Currently, no established therapeutic consensus exists for male accessory breast carcinoma, and clinical management primarily aligns with protocols for male breast cancer (25, 26). Treatment strategies should be tailored according to tumor stage and molecular subtype. Notably, limited evidence supports the routine use of neoadjuvant therapy in male breast cancer, with controversial indications largely extrapolated from female breast cancer guidelines (25). Consequently, neoadjuvant therapy is not recommended as first-line intervention for male accessory breast carcinoma. Surgical resection, including wide local excision with lymph node dissection, remains the cornerstone of definitive management. The performance of a mastectomy depends on anatomical proximity. Modified radical mastectomy should be considered when the lesion is contiguous with native breast tissue. Conversely, preservation of native breast parenchyma is advised if the accessory breast constitutes a separate anatomical entity, as prophylactic mastectomy offers no oncologic benefit. Postoperative adjuvant therapies—including chemotherapy, radiotherapy, endocrine therapy, and targeted therapies—should be individualized based on clinicopathological risk stratification (19, 20). Over 90% of male breast cancers are hormone receptor-positive. Current international guidelines recommend a 5-year tamoxifen regimen, with extended adjuvant therapy (additional 5 years) reserved for high-risk patients demonstrating adequate tolerance (26).

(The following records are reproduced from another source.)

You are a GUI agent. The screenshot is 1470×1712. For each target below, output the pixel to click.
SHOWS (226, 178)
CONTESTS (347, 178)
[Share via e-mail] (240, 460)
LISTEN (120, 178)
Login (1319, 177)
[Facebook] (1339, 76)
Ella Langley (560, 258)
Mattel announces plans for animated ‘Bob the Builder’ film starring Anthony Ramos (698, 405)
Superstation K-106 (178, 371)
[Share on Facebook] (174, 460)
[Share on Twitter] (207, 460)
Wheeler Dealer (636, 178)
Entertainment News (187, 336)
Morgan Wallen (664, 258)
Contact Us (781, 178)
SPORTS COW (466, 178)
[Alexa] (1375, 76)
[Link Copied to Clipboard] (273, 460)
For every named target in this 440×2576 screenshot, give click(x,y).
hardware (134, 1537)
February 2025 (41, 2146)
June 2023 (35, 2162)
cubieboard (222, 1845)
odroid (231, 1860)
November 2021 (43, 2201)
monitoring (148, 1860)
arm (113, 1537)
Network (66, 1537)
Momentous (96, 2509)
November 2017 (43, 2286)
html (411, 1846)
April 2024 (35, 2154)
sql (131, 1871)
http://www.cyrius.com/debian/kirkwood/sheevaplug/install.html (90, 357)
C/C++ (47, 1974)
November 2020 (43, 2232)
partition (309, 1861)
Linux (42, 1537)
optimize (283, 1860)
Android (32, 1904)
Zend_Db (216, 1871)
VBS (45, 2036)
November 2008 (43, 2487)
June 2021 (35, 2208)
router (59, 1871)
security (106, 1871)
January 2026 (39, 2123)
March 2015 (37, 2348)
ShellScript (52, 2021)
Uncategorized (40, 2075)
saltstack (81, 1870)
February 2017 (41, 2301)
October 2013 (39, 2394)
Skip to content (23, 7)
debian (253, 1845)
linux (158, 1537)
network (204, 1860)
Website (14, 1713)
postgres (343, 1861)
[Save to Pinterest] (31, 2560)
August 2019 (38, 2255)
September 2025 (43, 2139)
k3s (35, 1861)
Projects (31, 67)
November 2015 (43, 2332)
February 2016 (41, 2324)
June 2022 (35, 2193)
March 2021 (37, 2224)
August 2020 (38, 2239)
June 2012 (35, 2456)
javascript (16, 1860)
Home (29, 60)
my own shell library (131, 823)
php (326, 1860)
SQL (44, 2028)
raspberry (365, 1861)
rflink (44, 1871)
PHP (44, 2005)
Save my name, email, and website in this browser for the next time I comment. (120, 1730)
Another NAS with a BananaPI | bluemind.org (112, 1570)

Therefore, if the patient agrees to further treatment, given that this case is ER/PR-positive, HER2-negative, and has a Ki-67 ≤20%—consistent with Luminal A breast cancer—the tumor is likely highly sensitive to endocrine therapy but generally less responsive to chemotherapy. We recommend completing 5 years of tamoxifen therapy. Although some studies have explored neoadjuvant chemotherapy (NAC) in male breast cancer (27), the evidence remains limited, and clinical practice largely extrapolates from female breast cancer data, which remains controversial. Notably, studies report that pathologic complete response (pCR) rates in men are consistently lower than in women, particularly in hormone receptor-positive subtypes (28). Currently, there is insufficient high-quality evidence to guide chemotherapy decisions for male breast cancer patients. Based on available clinical data, TC (docetaxel + cyclophosphamide) or AC (doxorubicin + cyclophosphamide) regimens may be considered for this patient if chemotherapy is pursued.

Male accessory breast carcinoma is extremely rare, exhibits relatively high malignancy, and has a low 5-year survival rate. Preoperative diagnosis remains one of the most significant challenges. Clinically, when encountering masses in the axillary or inguinal regions, the possibility of accessory breast carcinoma should not be easily excluded regardless of the patient’s sex. Preoperative evaluations should include necessary examinations, and core needle biopsy is a practical diagnostic approach for suspicious lesions. Surgical intervention primarily involves local excision combined with axillary lymph node dissection. Postoperative adjuvant therapies, including chemotherapy, radiotherapy, endocrine therapy, and targeted therapy, should be administered based on individualized assessments.